August 7, 2005 in City

Corrections officers aim to reduce risk

By The Spokesman-Review
Holly Pickett photo

Clare Maynard, left, a sex offender, waits while parole officer Bob Bromps looks in his dresser to make sure Maynard is in compliance with the terms of his parole.
(Full-size photo)

Authorities seek sex offender

A warrant has been issued for Paul Michael Johnson, 34, a convicted Level III sex offender under Department of Corrections supervision who is missing. Johnson was released from prison last year after serving more than three years on a conviction of second-degree child molestation. He has been missing for about three weeks and may have been staying at a home across the street from the Cannon Park city pool. He is described as 5-foot-11 and 190 pounds with brown hair and hazel eyes. Anyone with information on his whereabouts can contact Community Corrections Officer Bob Bromps at 324-8345 during business hours or 911.

The city pool attendant’s eyes opened wide when she was given the news by Bob Bromps.

A convicted child molester is missing and suspected of hanging out across the street from the Cannon Park pool – where dozens of children were playing in the summer sun – Bromps told the attendant on Thursday.

It’s all part of a day’s work for Bromps and seven other Department of Corrections officers in Spokane County.

They make scheduled and surprise visits to the 310 sex offenders in Spokane County, who have been released from prison but remain under state supervision. They investigate properties where convicted child molesters want to live to make sure the areas are relatively free of kids. They submit offenders to polygraph tests every three or six months to ensure they’re staying free of crime. They search for offenders who are missing. They monitor their treatment. They provide advice for them to get jobs and places to live.

“If your basic human needs are not being met, the risk increases for you to act out,” Bromps said. “So if somebody transitions from the most restrictive place that we have in our society and releases to the community which provides the least restrictive environment, well, if you don’t have a good plan, that risk is exceptionally high.”

Those under the watch of corrections officers are, however, a relatively small chunk of the 1,278 sex offenders living in Spokane County last week. Of those, 119 were Level III sex offenders, those considered the most likely to commit more sex crimes. Another 122 were Level IIs. The rest were Level Is.

Every convicted offender must register his address at least annually. They can register as homeless.

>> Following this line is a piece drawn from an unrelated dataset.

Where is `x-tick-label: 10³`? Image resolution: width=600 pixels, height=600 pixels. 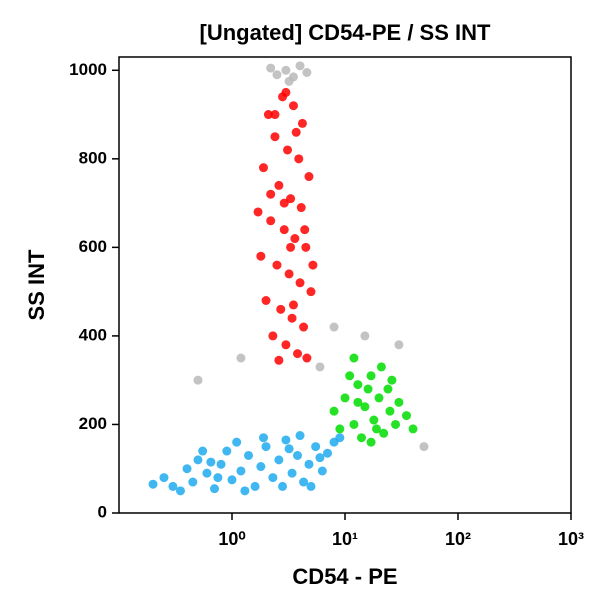 x-tick-label: 10³ is located at coordinates (571, 539).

Last week 54 sex offenders were registered as transients, a frustration for police detectives who follow them.

Spokane police make monthly contacts with Level II and III sex offenders. Outside Spokane city limits, Level II and III sex offenders are contacted by the sheriff’s office every three months.

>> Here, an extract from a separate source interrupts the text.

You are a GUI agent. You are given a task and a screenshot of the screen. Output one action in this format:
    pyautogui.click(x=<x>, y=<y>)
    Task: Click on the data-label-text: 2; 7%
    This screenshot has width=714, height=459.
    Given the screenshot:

On Thursday, Bromps made surprise visits to four offenders on supervision at the New Washington Apartments in downtown Spokane. Although not all the residents are offenders, it specializes in housing them. Alcohol and minors aren’t allowed inside. The halls are watched by cameras.

Bromps knocked on the offenders’ doors, and while asking serious questions about their progress and making friendly chit-chat, searched their closets and dressers for pornography and their refrigerators for beer. They were contraband free.

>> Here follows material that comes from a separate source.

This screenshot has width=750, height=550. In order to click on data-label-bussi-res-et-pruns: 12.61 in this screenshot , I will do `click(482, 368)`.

Those who committed their crimes after Sept. 1, 2001, are given five years, 10 years, or lifetime supervision by the department when released from prison. There are only a couple of sex offenders in Spokane County who have lifetime supervision currently, but that’s expected to change as more people sentenced under the new rules are released from prison.

“You’re not going to make the world perfectly safe,” said sex offender expert John Q. La Fond, who advocates strict monitoring of the highest risk sex offenders. “The notion that we can and should prevent all sex crimes is a wonderful ideal, but we live in an imperfect world, and the moral obligation is to prevent the most sex crimes as possible with the resources available.”